_STATED PROBLEM 1_
Answer these questions about the GPS accuracy text.
(a) What kind of database did the app first record its data into?
(b) Into what was the data then extracted for further analysis?
(c) About how large was the park area used for the random walk?

Part of solving any problem is to fully understand the nature of it. And what better way to do so than with some data. My goal for this exercise was to improve the accuracy of the iPhone GPS readings in all aspects (horizontally, and vertically) for a general use case (e.g. potentially any non-specific use case). However as I write, I'll try to explain the implications of various things, and hopefully they should jump out as a candidate should you have a specific use case that suits. I wrote a quick iOS app for iPhone to record every single possible type of empirical data that you might be able to describe positioning with; and record that data in an sqlite database. I extracted that info from sqlite into MySQL for further analysis using various other techniques.

In order to model my 'general' use case, I considered 3 different situations that when combined could be summarized as general purpose.

  1. Optimal GPS conditions (e.g. good weather clear, broad view of the sky), walking a random path in a small area (approx 50x50m) in the park.
  2. Sub-optimal GPS conditions, walking a predefined route through a series of city blocks among high rises, with plenty of overhead objects such as awnings, traffic lights, wires etc...

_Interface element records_
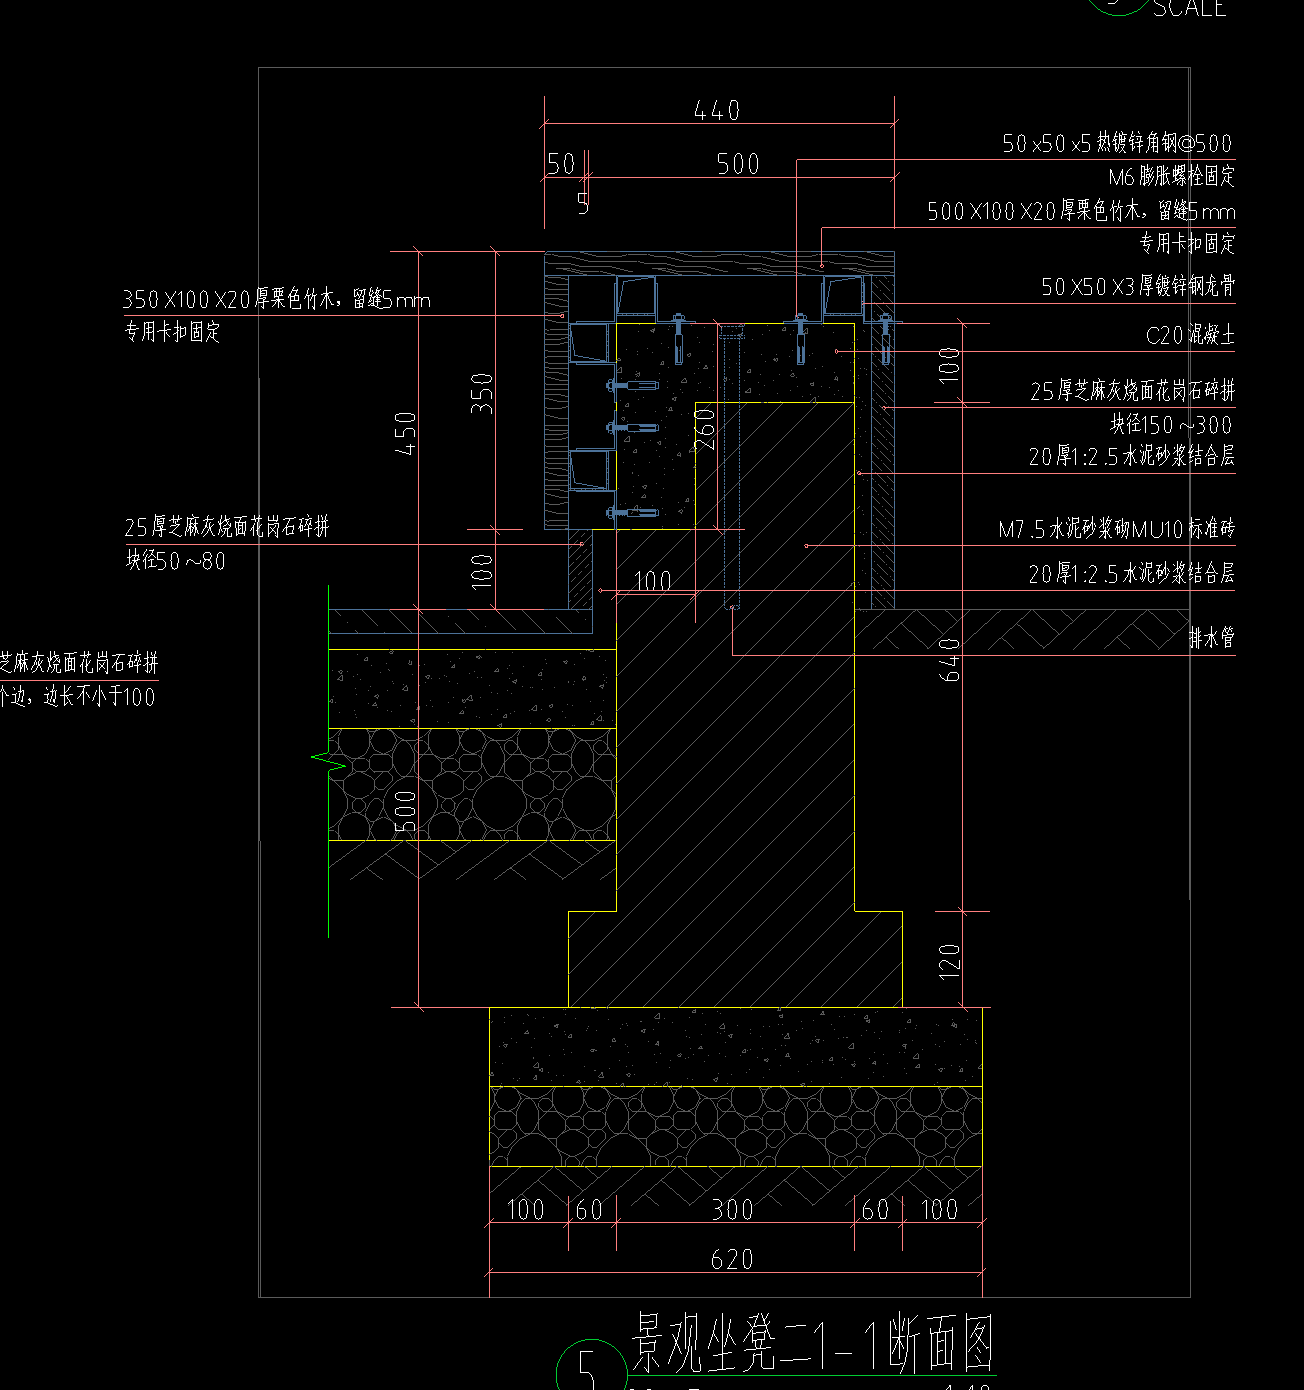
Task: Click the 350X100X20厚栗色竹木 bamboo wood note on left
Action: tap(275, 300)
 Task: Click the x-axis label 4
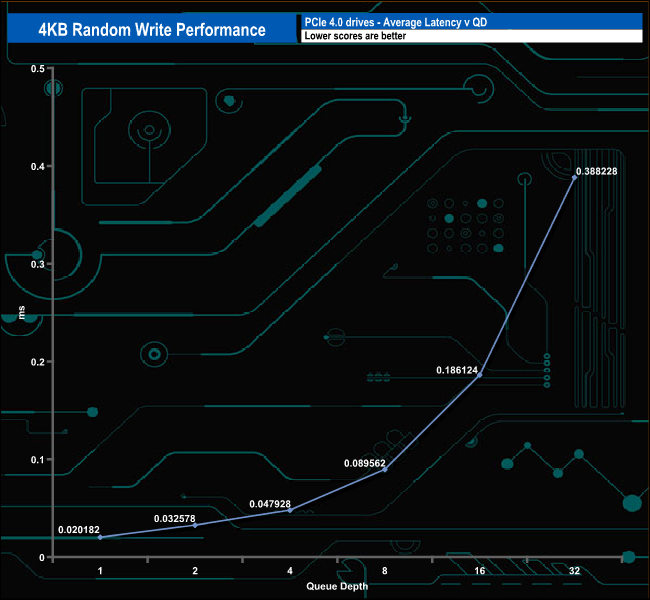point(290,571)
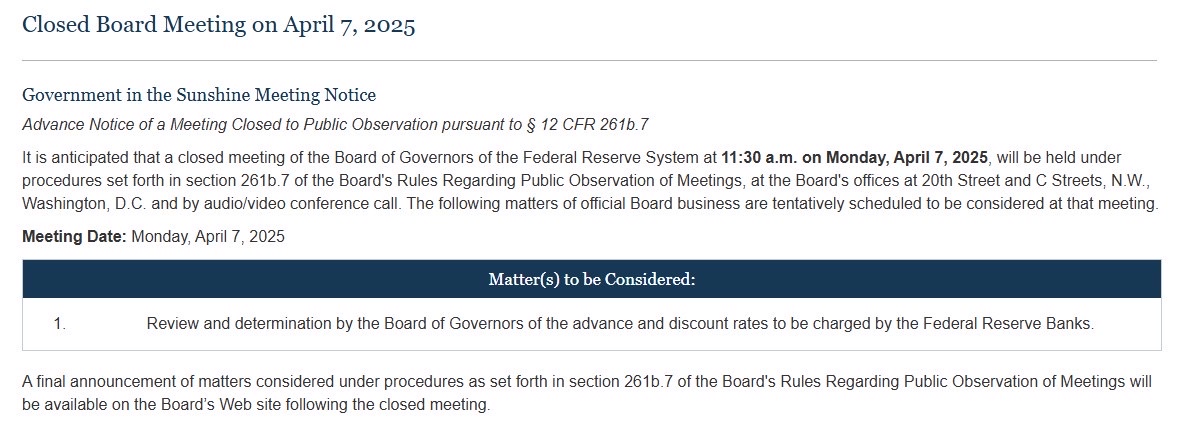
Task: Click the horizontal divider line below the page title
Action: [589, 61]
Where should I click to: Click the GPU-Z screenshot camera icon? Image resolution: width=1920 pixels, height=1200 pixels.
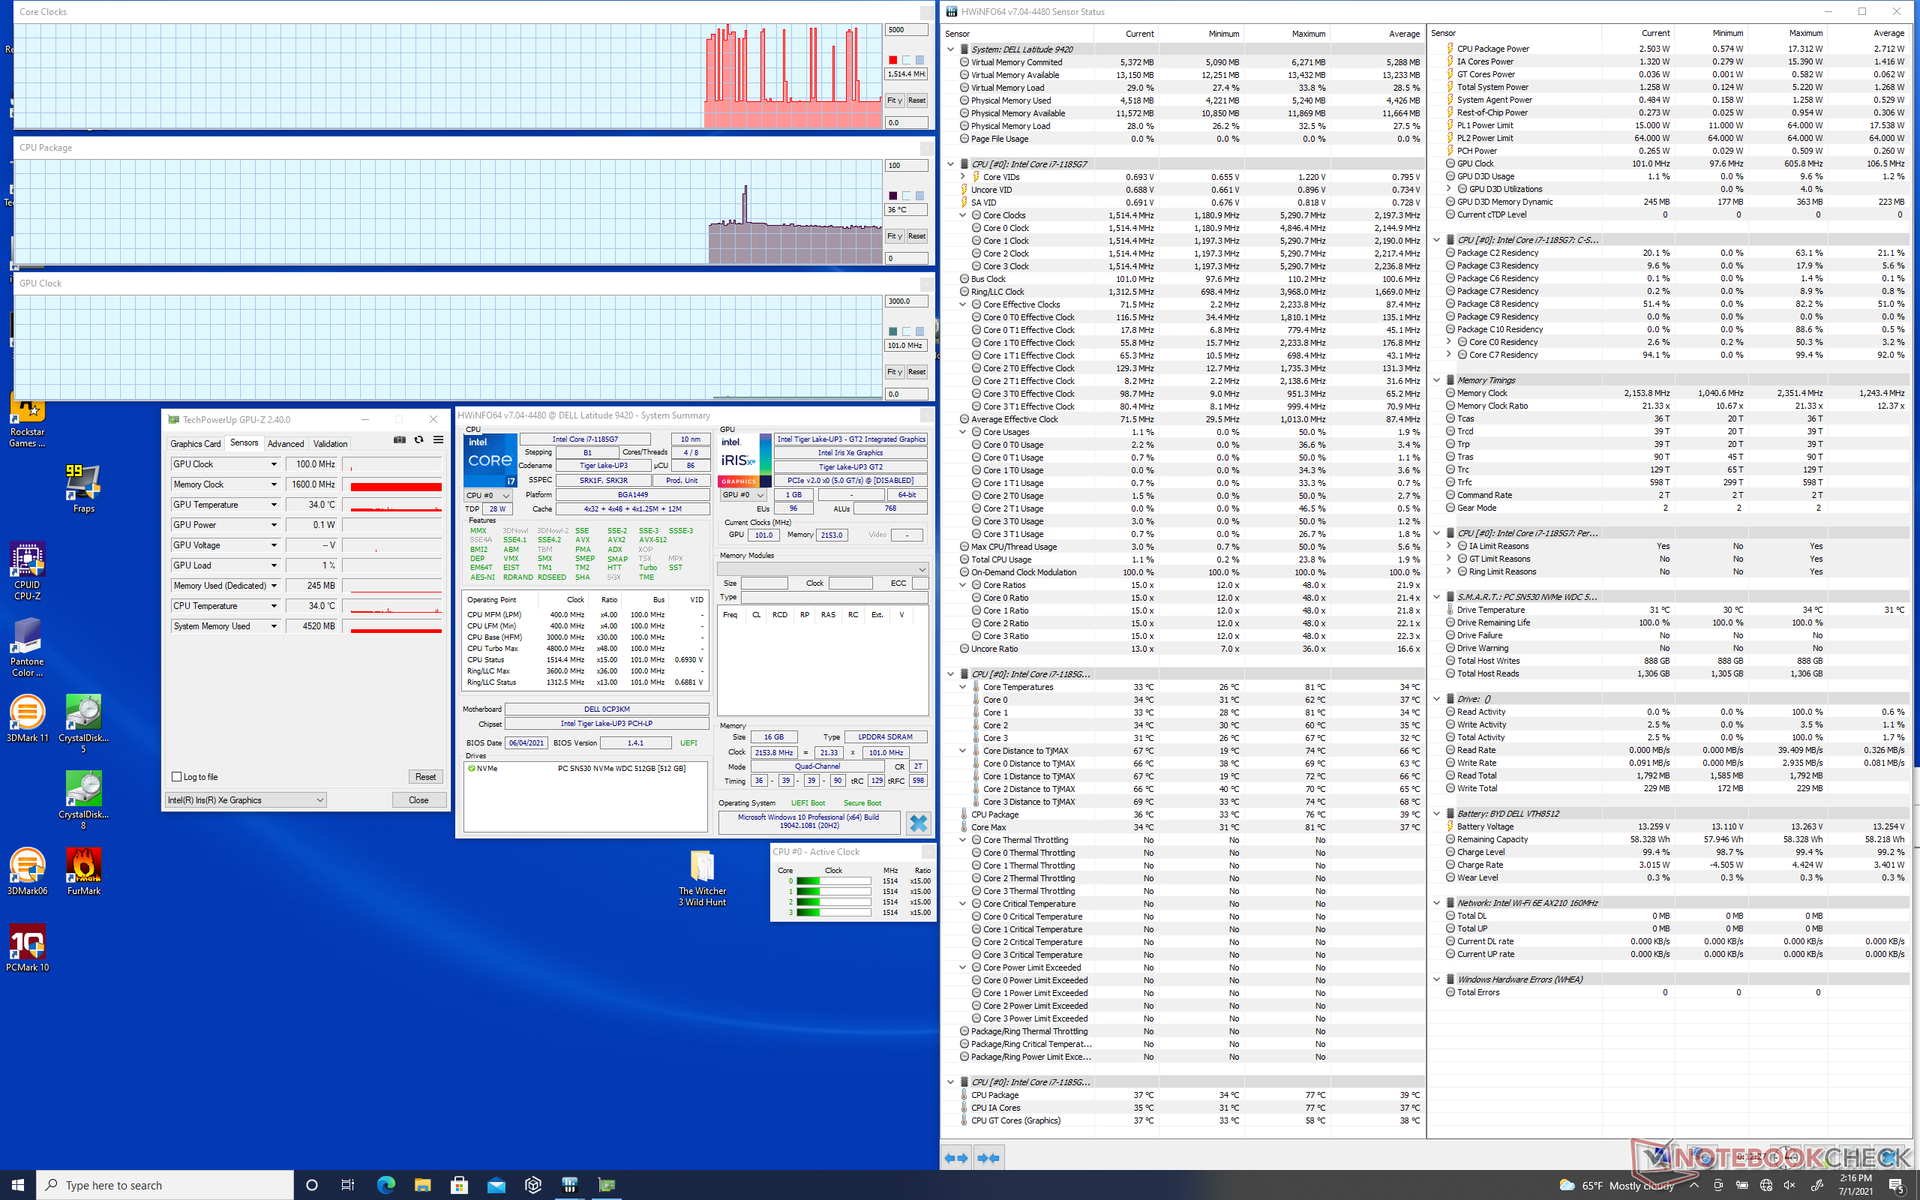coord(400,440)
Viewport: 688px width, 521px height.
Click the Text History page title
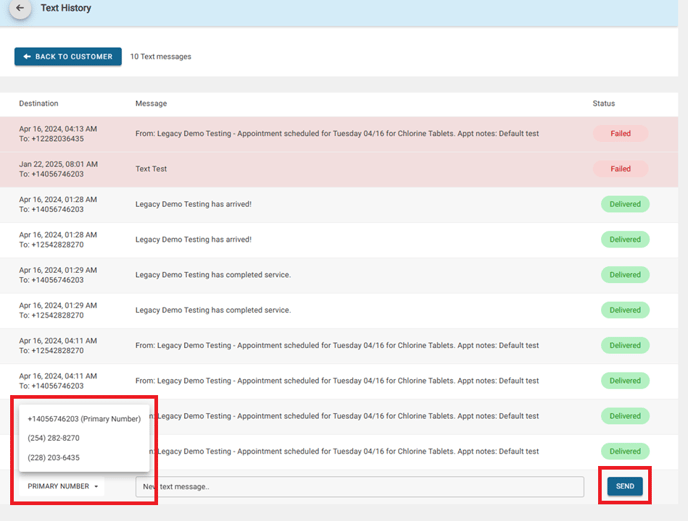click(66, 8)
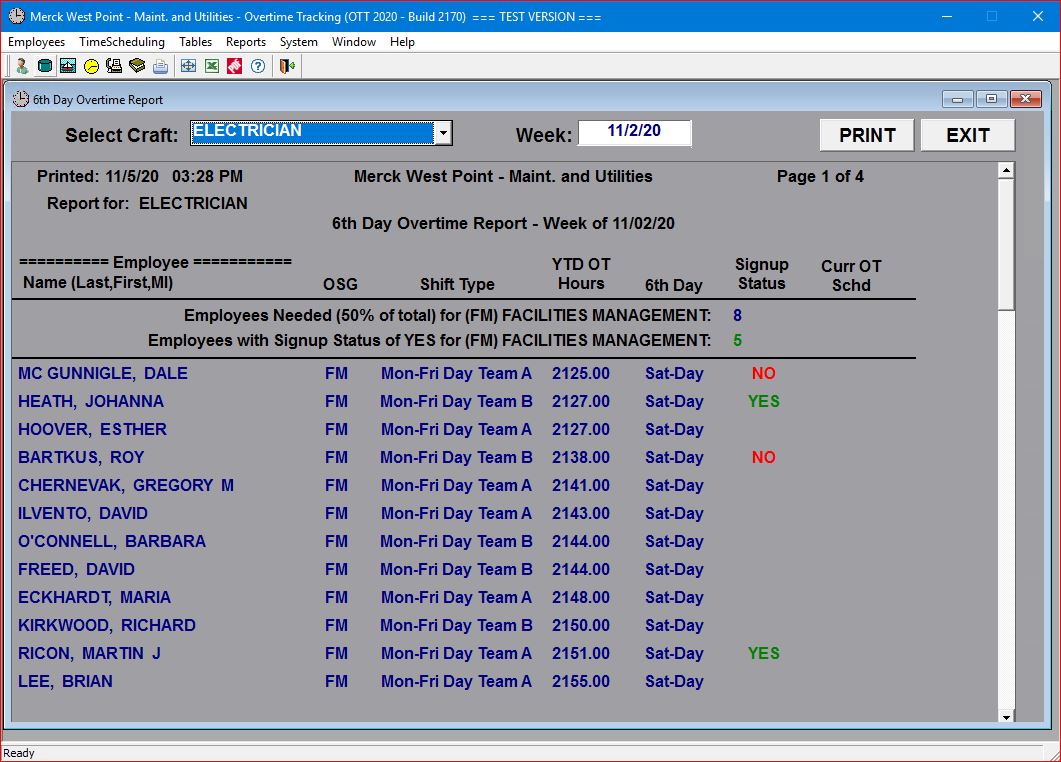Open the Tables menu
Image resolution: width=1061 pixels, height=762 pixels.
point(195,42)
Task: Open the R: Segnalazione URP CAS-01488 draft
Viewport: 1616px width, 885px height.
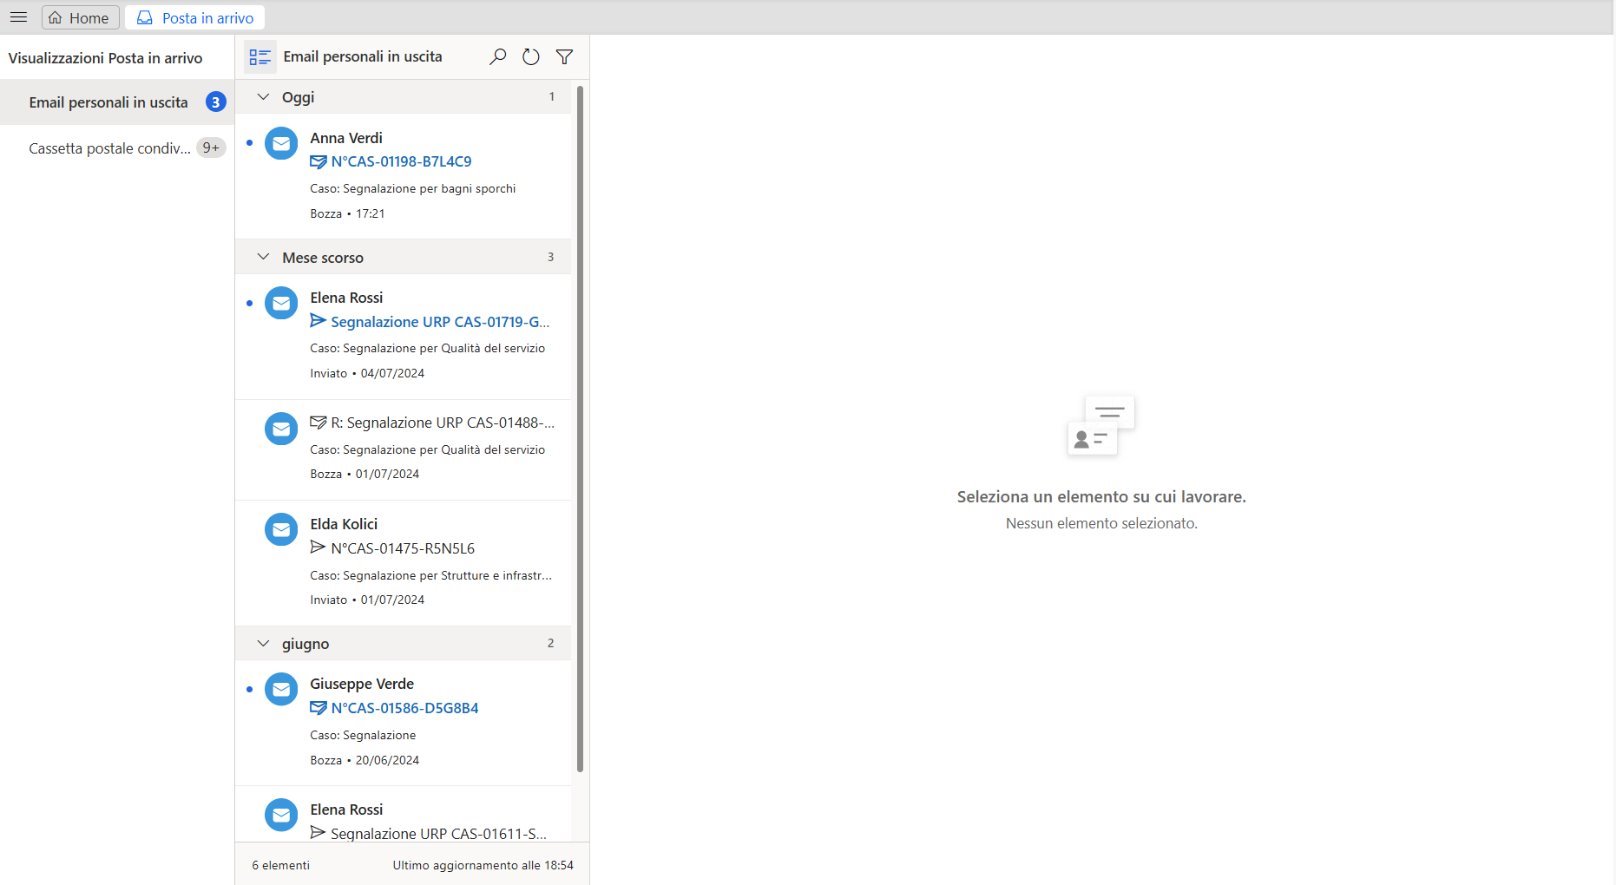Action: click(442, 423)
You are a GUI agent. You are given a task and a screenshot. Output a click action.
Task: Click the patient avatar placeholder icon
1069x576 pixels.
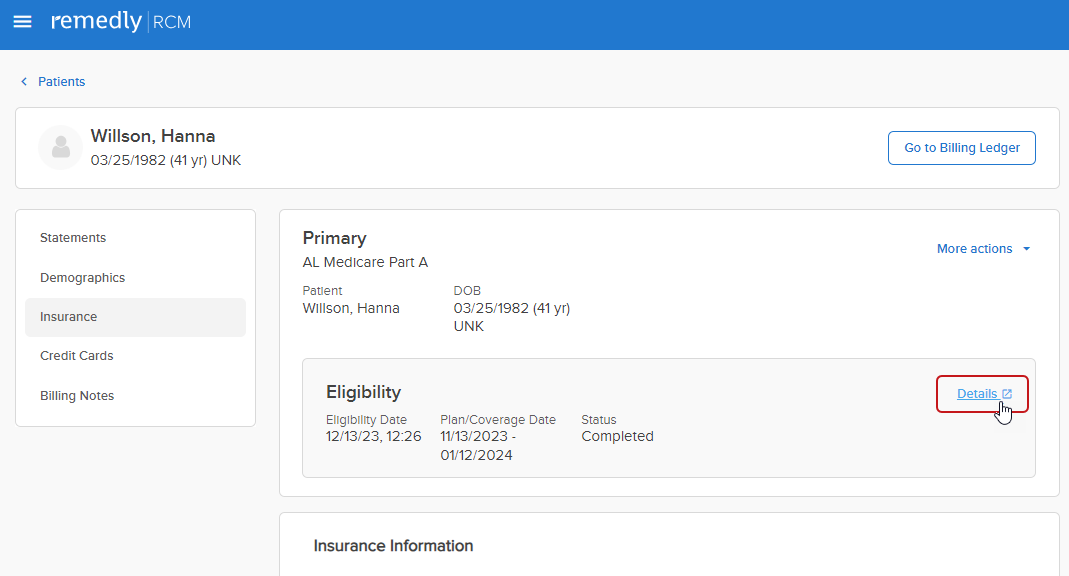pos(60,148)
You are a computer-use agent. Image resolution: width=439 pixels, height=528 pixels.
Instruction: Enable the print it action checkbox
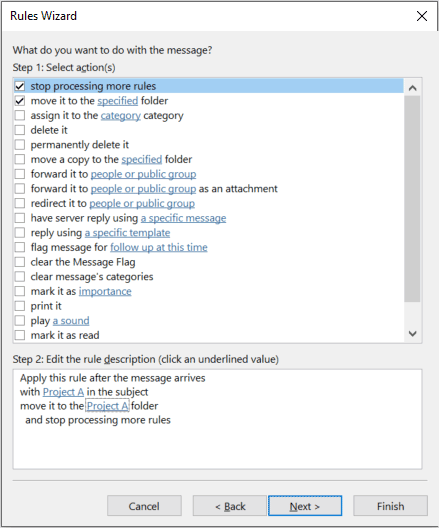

_STATED PROBLEM 2_
In the records, start with the line containing "Task: Open the" and go on through the end of the records. Rewrite those lines with "pixels" swapped for "px", changing nothing else, and omit the pictures.

_COMPLETE RESPONSE 1_
(a) An sqlite database.
(b) MySQL.
(c) Approximately 50x50m.

_COMPLETE RESPONSE 2_
Task: Open the R: Segnalazione URP CAS-01488 draft
Viewport: 1616px width, 885px height.
Action: click(442, 423)
You are a GUI agent. You are given a task and a screenshot. Output a click action.
Task: Click the patient avatar placeholder icon
1069x576 px.
pos(60,148)
You are a computer-use agent. Image resolution: width=439 px, height=528 px.
Instruction: Enable the print it action checkbox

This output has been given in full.